恐竜と位置情報<後編>

KDDI総研 山本雄次
 KDDI総研 調査1部 海外市場・政策グループ。海外の情報通信市場動向や制度・政策に関する調査、分析を担当。普段は公正競争ルールやプライバシーといったお堅いテーマを相手にすることが多いが、実は最も関心の強い分野は、野球と恐竜(?!)。今回の執筆では「安全装置」が外れたかも。


 前編では、恐竜発掘調査とGPSの関係を紹介した。後編では、衛星電話と恐竜絶滅の深い関係を紹介し、その後の恐竜の行方を追ってみよう。

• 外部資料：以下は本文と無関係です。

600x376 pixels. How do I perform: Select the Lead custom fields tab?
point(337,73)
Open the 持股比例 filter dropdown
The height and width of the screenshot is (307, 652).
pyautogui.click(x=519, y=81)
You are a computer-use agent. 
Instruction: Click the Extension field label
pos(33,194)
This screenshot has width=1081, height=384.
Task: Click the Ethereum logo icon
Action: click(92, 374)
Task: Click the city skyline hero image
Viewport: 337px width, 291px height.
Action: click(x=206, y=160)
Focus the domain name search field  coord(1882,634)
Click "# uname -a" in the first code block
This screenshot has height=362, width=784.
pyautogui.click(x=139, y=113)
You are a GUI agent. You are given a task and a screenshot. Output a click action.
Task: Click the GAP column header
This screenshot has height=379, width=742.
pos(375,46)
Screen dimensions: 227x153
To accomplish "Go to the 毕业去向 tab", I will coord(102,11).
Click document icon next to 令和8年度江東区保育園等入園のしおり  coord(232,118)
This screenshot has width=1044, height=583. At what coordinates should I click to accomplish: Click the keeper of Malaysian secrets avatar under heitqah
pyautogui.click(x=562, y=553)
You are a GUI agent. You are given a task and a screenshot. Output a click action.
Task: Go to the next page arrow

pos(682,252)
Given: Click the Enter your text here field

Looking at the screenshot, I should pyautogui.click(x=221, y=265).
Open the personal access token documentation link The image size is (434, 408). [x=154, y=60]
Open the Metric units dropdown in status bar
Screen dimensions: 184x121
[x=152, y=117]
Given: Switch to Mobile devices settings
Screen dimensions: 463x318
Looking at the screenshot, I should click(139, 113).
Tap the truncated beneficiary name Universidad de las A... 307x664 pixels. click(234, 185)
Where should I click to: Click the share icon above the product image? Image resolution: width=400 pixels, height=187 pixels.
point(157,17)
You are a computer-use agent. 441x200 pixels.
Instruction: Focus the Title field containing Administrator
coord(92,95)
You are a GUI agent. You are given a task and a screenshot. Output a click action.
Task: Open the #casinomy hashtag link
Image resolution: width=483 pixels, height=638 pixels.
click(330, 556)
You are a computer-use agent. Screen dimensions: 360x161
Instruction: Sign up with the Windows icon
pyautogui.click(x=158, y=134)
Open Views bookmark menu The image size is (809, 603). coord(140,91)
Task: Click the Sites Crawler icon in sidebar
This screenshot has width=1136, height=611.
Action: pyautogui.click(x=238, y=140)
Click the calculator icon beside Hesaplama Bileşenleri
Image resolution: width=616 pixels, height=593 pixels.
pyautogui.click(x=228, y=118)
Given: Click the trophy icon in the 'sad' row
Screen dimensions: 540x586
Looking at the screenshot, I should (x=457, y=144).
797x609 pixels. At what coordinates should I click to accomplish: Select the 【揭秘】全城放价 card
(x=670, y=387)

 山や海、砂漠といった、携帯電話の電波が届かないような地域では、衛星携帯電話が便利だ。この衛星携帯電話を世界的に有名にしたのは、1990年代後半に登場した「イリジウム」である。一時運用を停止するなど、紆余曲折はあったが、今では災害時に基地局がダメージを受けても通信可能な「命綱」として再び脚光を浴びている。当初77基もの通信衛星を打ち上げようという壮大なプロジェクト(実際は66基)の名前の由来となった「元素としてのイリジウム(原子番号77)」は、実は恐竜と深い縁がある。

イリジウムの特徴(2009年の本誌記事より)

 1980年、カリフォルニア大学の地質学者ウォルター・アルバレスと、その父にしてノーベル物理学賞受賞者であるルイス・アルバレスらは、巨大隕石による恐竜絶滅説を発表した。その根拠となったのがイリジウムだ。世界の至るところで、恐竜が絶滅した白亜紀後期の地層と、その後の新しい時代の地層の境界部分から高濃度のイリジウムが発見されたのだが、このイリジウム、地表では極めて稀な元素で隕石に多く含まれるという。メキシコのユカタン半島からは、この時期に衝突したとされる巨大なクレーターの跡も見つかった。イリジウムは地球内部(深部)にも存在するため、大規模火山活動(インドのデカン高原)による絶滅説との間で今でも熱い論争は続いているが、いずれにせよ、高濃度のイリジウムの検出が、恐竜絶滅の議論に大きなインパクトを与えたことは間違いない。少なくとも、衛星携帯電話の「イリジウム」サービスが発表される10年以上も前に、世界中の恐竜ファンの間では、「イリジウム」は特別な意味を持って語られていたのだ。

 恐竜は、「絶滅」の象徴として「環境変化に適応できず時代遅れとなったもの」にも喩えられるが、実は恐竜は今も生きている。「鳥」に姿を変え、今日も大空を自由に羽ばたいている。教科書でおなじみの「始祖鳥」だけでなく、近年中国等で続々と発見される「羽毛恐竜の化石」は、“ティラノサウルスのような大型の肉食恐竜にも羽毛が生えていた”とする説を裏付けているようだ。「羽毛=空を飛ぶ」ではないが、鳥の祖先が恐竜から枝分かれしたとの考えは古生物学の世界ではほぼ定着しているという。

 渡り鳥は、道も標識も無い大空を迷うことなく羽ばたいていく。GPSや航空管制技術にも頼らず、片道数千kmもの長距離を往復し、隊列を組みつつ大陸や海を越えて同じ場所に戻るのだから不思議だ。砂漠に眠る恐竜の子孫は、ただ単に飛翔する力を手に入れただけでなく、人間には未だ解明できない高度な感覚を発達させて、大空を駆けまわっているのだ。

 手元のケータイやスマホのGPS機能を使う時、空を見上げてみよう。道に迷う私たちを、姿を変えた恐竜たちが、微笑みながら上から眺めているかもしれない。